TASK OBJECTIVE: Write out every record below exactly, so that nothing differs from what is shown.

RAW DATA:
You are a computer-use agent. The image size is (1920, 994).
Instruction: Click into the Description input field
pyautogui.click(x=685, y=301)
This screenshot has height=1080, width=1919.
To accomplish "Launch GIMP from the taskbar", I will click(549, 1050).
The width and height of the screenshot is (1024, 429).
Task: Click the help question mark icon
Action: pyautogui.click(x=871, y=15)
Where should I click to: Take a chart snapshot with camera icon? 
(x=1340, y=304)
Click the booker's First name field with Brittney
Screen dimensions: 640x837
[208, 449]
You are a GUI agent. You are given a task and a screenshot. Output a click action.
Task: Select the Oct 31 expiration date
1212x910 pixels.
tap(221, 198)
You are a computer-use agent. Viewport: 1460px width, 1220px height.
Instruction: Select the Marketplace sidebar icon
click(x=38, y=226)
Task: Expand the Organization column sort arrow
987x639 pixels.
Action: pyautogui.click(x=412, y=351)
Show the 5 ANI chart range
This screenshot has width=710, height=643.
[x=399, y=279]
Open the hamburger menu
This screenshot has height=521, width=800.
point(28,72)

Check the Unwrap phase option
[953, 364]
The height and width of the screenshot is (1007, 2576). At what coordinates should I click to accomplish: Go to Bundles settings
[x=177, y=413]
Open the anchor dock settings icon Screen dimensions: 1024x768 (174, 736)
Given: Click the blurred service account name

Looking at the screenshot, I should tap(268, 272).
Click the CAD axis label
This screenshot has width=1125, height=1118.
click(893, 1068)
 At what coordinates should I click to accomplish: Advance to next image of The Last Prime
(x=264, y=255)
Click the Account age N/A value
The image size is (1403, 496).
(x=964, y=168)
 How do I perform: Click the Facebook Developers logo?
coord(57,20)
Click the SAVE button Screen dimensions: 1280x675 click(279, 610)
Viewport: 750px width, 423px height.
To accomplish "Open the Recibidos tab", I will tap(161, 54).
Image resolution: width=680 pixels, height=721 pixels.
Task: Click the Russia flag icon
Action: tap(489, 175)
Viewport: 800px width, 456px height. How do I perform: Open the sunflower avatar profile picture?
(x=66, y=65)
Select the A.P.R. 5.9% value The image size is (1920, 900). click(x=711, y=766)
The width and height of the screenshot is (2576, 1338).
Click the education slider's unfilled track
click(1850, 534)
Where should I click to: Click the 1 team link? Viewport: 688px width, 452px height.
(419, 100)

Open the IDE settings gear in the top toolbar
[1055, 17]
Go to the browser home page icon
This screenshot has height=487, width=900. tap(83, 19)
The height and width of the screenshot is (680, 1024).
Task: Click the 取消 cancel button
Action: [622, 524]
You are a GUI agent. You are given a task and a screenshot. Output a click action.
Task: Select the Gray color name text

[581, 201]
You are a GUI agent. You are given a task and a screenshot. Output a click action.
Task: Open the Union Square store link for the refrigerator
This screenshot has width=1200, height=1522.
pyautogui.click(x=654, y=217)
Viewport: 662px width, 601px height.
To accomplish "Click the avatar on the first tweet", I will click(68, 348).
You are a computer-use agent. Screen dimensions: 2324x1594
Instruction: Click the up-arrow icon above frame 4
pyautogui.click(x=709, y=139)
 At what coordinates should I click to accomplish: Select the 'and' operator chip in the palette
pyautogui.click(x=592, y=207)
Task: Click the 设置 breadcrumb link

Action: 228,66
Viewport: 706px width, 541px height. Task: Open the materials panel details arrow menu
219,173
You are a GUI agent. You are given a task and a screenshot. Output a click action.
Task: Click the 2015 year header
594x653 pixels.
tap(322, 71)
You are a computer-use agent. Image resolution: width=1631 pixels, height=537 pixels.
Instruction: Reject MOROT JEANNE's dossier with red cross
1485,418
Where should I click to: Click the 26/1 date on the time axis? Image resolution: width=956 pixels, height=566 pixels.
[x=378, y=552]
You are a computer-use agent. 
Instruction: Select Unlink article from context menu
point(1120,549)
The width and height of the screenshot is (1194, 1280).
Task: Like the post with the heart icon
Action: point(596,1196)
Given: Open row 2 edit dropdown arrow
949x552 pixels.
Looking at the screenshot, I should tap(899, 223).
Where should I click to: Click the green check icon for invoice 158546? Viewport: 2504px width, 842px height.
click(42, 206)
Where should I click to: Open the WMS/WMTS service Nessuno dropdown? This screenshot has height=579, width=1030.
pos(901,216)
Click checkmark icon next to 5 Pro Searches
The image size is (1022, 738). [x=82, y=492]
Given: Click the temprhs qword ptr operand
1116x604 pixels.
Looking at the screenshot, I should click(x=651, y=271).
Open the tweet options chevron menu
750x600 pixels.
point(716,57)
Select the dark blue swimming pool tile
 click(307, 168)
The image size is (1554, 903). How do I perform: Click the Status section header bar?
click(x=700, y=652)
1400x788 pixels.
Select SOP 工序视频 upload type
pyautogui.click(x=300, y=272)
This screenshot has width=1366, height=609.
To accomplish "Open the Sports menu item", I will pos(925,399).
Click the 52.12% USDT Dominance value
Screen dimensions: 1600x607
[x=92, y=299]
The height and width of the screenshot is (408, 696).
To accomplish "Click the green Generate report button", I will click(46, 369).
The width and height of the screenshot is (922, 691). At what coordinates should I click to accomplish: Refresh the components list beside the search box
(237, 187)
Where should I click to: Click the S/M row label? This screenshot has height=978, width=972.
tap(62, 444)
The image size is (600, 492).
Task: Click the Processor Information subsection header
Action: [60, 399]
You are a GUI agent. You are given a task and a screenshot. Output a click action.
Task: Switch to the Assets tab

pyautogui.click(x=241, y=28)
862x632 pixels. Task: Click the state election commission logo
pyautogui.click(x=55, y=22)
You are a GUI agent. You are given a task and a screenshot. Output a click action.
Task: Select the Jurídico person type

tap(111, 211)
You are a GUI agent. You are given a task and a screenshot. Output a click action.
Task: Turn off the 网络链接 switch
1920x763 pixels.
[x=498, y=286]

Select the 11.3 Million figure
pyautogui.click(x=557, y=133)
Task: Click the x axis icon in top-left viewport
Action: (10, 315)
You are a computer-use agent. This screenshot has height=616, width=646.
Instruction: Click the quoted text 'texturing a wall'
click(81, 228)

WRITTEN ANSWER:
You are a computer-use agent. The image size is (1920, 994).
Instruction: Click into the Description input field
pyautogui.click(x=685, y=301)
This screenshot has height=1080, width=1919.
To accomplish "Launch GIMP from the taskbar", I will click(549, 1050).
The width and height of the screenshot is (1024, 429).
Task: Click the help question mark icon
Action: pyautogui.click(x=871, y=15)
Where should I click to: Take a chart snapshot with camera icon? 
(x=1340, y=304)
Click the booker's First name field with Brittney
Screen dimensions: 640x837
[208, 449]
You are a GUI agent. You are given a task and a screenshot. Output a click action.
Task: Select the Oct 31 expiration date
1212x910 pixels.
tap(221, 198)
You are a computer-use agent. Viewport: 1460px width, 1220px height.
Instruction: Select the Marketplace sidebar icon
click(x=38, y=226)
Task: Expand the Organization column sort arrow
987x639 pixels.
Action: pyautogui.click(x=412, y=351)
Show the 5 ANI chart range
This screenshot has width=710, height=643.
[x=399, y=279]
Open the hamburger menu
This screenshot has height=521, width=800.
point(28,72)

Check the Unwrap phase option
[953, 364]
The height and width of the screenshot is (1007, 2576). At what coordinates should I click to accomplish: Go to Bundles settings
[x=177, y=413]
Open the anchor dock settings icon Screen dimensions: 1024x768 (174, 736)
Given: Click the blurred service account name

Looking at the screenshot, I should tap(268, 272).
Click the CAD axis label
This screenshot has width=1125, height=1118.
click(893, 1068)
 At what coordinates should I click to accomplish: Advance to next image of The Last Prime
(x=264, y=255)
Click the Account age N/A value
The image size is (1403, 496).
(x=964, y=168)
 How do I perform: Click the Facebook Developers logo?
coord(57,20)
Click the SAVE button Screen dimensions: 1280x675 click(279, 610)
Viewport: 750px width, 423px height.
To accomplish "Open the Recibidos tab", I will tap(161, 54).
Image resolution: width=680 pixels, height=721 pixels.
Task: Click the Russia flag icon
Action: tap(489, 175)
Viewport: 800px width, 456px height. How do I perform: Open the sunflower avatar profile picture?
(x=66, y=65)
Select the A.P.R. 5.9% value The image size is (1920, 900). click(x=711, y=766)
The width and height of the screenshot is (2576, 1338).
Click the education slider's unfilled track
click(1850, 534)
Where should I click to: Click the 1 team link? Viewport: 688px width, 452px height.
(419, 100)

Open the IDE settings gear in the top toolbar
[1055, 17]
Go to the browser home page icon
This screenshot has height=487, width=900. tap(83, 19)
The height and width of the screenshot is (680, 1024).
Task: Click the 取消 cancel button
Action: [622, 524]
You are a GUI agent. You are given a task and a screenshot. Output a click action.
Task: Select the Gray color name text

[581, 201]
You are a GUI agent. You are given a task and a screenshot. Output a click action.
Task: Open the Union Square store link for the refrigerator
This screenshot has width=1200, height=1522.
pyautogui.click(x=654, y=217)
Viewport: 662px width, 601px height.
To accomplish "Click the avatar on the first tweet", I will click(68, 348).
You are a computer-use agent. Screen dimensions: 2324x1594
Instruction: Click the up-arrow icon above frame 4
pyautogui.click(x=709, y=139)
 At what coordinates should I click to accomplish: Select the 'and' operator chip in the palette
pyautogui.click(x=592, y=207)
Task: Click the 设置 breadcrumb link

Action: 228,66
Viewport: 706px width, 541px height. Task: Open the materials panel details arrow menu
219,173
You are a GUI agent. You are given a task and a screenshot. Output a click action.
Task: Click the 2015 year header
594x653 pixels.
tap(322, 71)
You are a computer-use agent. Image resolution: width=1631 pixels, height=537 pixels.
Instruction: Reject MOROT JEANNE's dossier with red cross
1485,418
Where should I click to: Click the 26/1 date on the time axis? Image resolution: width=956 pixels, height=566 pixels.
[x=378, y=552]
You are a computer-use agent. 
Instruction: Select Unlink article from context menu
point(1120,549)
The width and height of the screenshot is (1194, 1280).
Task: Like the post with the heart icon
Action: point(596,1196)
Given: Open row 2 edit dropdown arrow
949x552 pixels.
Looking at the screenshot, I should tap(899, 223).
Where should I click to: Click the green check icon for invoice 158546? Viewport: 2504px width, 842px height.
click(42, 206)
Where should I click to: Open the WMS/WMTS service Nessuno dropdown? This screenshot has height=579, width=1030.
pos(901,216)
Click checkmark icon next to 5 Pro Searches
The image size is (1022, 738). [x=82, y=492]
Given: Click the temprhs qword ptr operand
1116x604 pixels.
Looking at the screenshot, I should click(x=651, y=271).
Open the tweet options chevron menu
750x600 pixels.
point(716,57)
Select the dark blue swimming pool tile
 click(307, 168)
The image size is (1554, 903). How do I perform: Click the Status section header bar?
click(x=700, y=652)
1400x788 pixels.
Select SOP 工序视频 upload type
pyautogui.click(x=300, y=272)
This screenshot has width=1366, height=609.
To accomplish "Open the Sports menu item", I will pos(925,399).
Click the 52.12% USDT Dominance value
Screen dimensions: 1600x607
[x=92, y=299]
The height and width of the screenshot is (408, 696).
To accomplish "Click the green Generate report button", I will click(46, 369).
The width and height of the screenshot is (922, 691). At what coordinates should I click to accomplish: Refresh the components list beside the search box
(237, 187)
Where should I click to: Click the S/M row label? This screenshot has height=978, width=972.
tap(62, 444)
The image size is (600, 492).
Task: Click the Processor Information subsection header
Action: [60, 399]
You are a GUI agent. You are given a task and a screenshot. Output a click action.
Task: Switch to the Assets tab

pyautogui.click(x=241, y=28)
862x632 pixels. Task: Click the state election commission logo
pyautogui.click(x=55, y=22)
You are a GUI agent. You are given a task and a screenshot. Output a click action.
Task: Select the Jurídico person type

tap(111, 211)
You are a GUI agent. You are given a task and a screenshot. Output a click action.
Task: Turn off the 网络链接 switch
1920x763 pixels.
[x=498, y=286]

Select the 11.3 Million figure
pyautogui.click(x=557, y=133)
Task: Click the x axis icon in top-left viewport
Action: (10, 315)
You are a computer-use agent. This screenshot has height=616, width=646.
Instruction: Click the quoted text 'texturing a wall'
click(81, 228)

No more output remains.